Not too long ago I wrote this blog “What Parents Should Know About Facebook,”  talking a little about kids being on Facebook and some tips to help get them set up with proper security restrictions. Facebook is just ‘the tip of the iceberg’ when it comes to online issues for parents.

Parents are so caught up in the age old not wanting to infringe on their kids privacy that they don’t realize this is a security issue and that old rule doesn’t apply to this era or generation. The sad fact is there are too many online predators out there to allow kids online without numerous restrictions and rules.

Set ground rules before they get social media profiles or even browsing the internet and make those clear and known. One rule should be that you as the parent will know their passwords and will randomly check the account. This is where many parents start wondering if this is an invasion of their kid’s privacy.
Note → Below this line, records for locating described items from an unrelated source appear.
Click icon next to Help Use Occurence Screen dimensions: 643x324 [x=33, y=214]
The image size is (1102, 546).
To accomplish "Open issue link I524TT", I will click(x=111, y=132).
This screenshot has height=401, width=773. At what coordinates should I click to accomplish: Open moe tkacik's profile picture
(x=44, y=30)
If you set the expectations ahead of time, then you are clearly letting them know it is something that will be checked and it’s not like you are sneaking behind their back. Make it clear you not checking this as a way to invade their personal lives but as a way to keep them safe. If they need convincing just show them all the news on the two 12 year old girls who stabbed their peer recently in Wisconsin. Then suggest they start a journal – yes actual pen and paper – to keep their private thoughts in a safe place!

When your child uses Facebook, go to their profile then hover over where it shows ‘friends’ button at the bottom of the cover photo. A menu will pop up and select ‘get notifications’. Then every time they post you will get a notification at the top your own FB page. This is a great way to keep your eye on things.
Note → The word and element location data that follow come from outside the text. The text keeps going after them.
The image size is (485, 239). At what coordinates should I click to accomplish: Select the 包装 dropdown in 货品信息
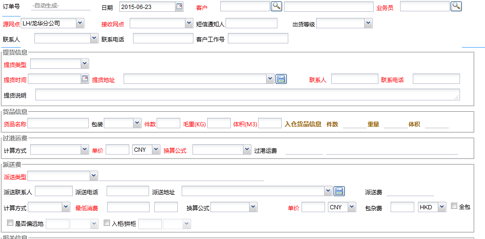point(137,123)
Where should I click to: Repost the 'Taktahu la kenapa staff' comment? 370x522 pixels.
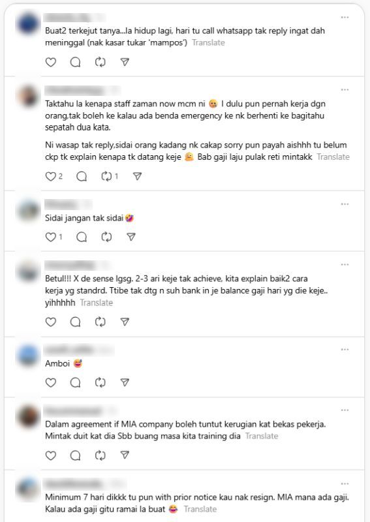(106, 176)
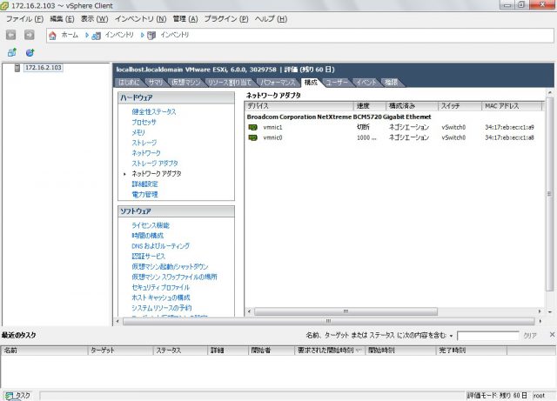Click the task filter text input field
Image resolution: width=557 pixels, height=401 pixels.
(487, 336)
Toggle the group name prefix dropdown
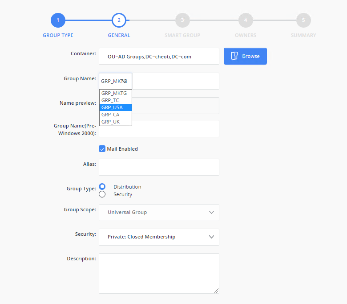This screenshot has height=304, width=347. tap(115, 81)

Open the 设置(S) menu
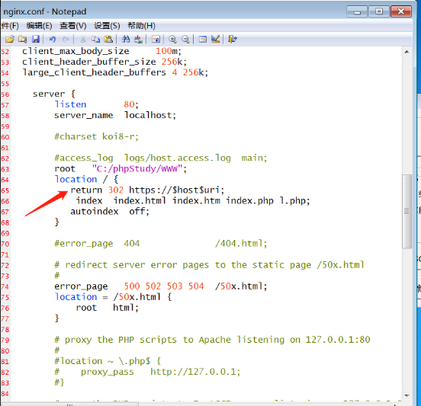click(x=107, y=26)
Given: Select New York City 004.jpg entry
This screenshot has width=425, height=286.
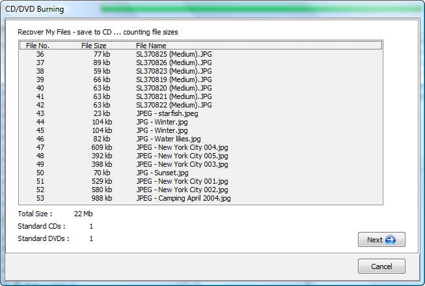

In addition to Facebook, most parents are aware there are a multitude of other social media platforms out there, from Instagram to Pinterest and Twitter. Many of these are very public, although some can change security settings. So if your child is on any of these they should not post anything (pictures or text) that gives away personal information; such as, school name, address, or those specific type things. When your kid(s) set up any social media profile make sure to actually be there with them when they do. Go through each security setting and set it as private as possible.

Personal security is not the only online issue; there are also an abundance of spammers and hackers. Always make sure to let them know of these dangers. For instance, never open a link or attachment in an email from someone you don’t know as there’s always a high risk of getting viruses that way. Also make sure to have a virus checker on all computers in the house (including the child’s). Any computer on the same internet system (i.e. Time Warner house) is open to getting a virus if another computer on that system has one. Back to the topic of passwords they need to have both numbers and letters and not be something so obvious to be the most secure.

I can’t emphasize enough the fact that it’s so important kids know that once something is posted it’s out there. This seems like a simple and obvious thing but I’ve noticed so many people seem to overlook it. Online outlets shouldn’t be used for venting, that’s what friends and family are for (in person or on the phone)! You never know who is reading and watching.

The internet is such a powerful tool, both good and bad. It’s a parent’s job to help their kids understand and respect this!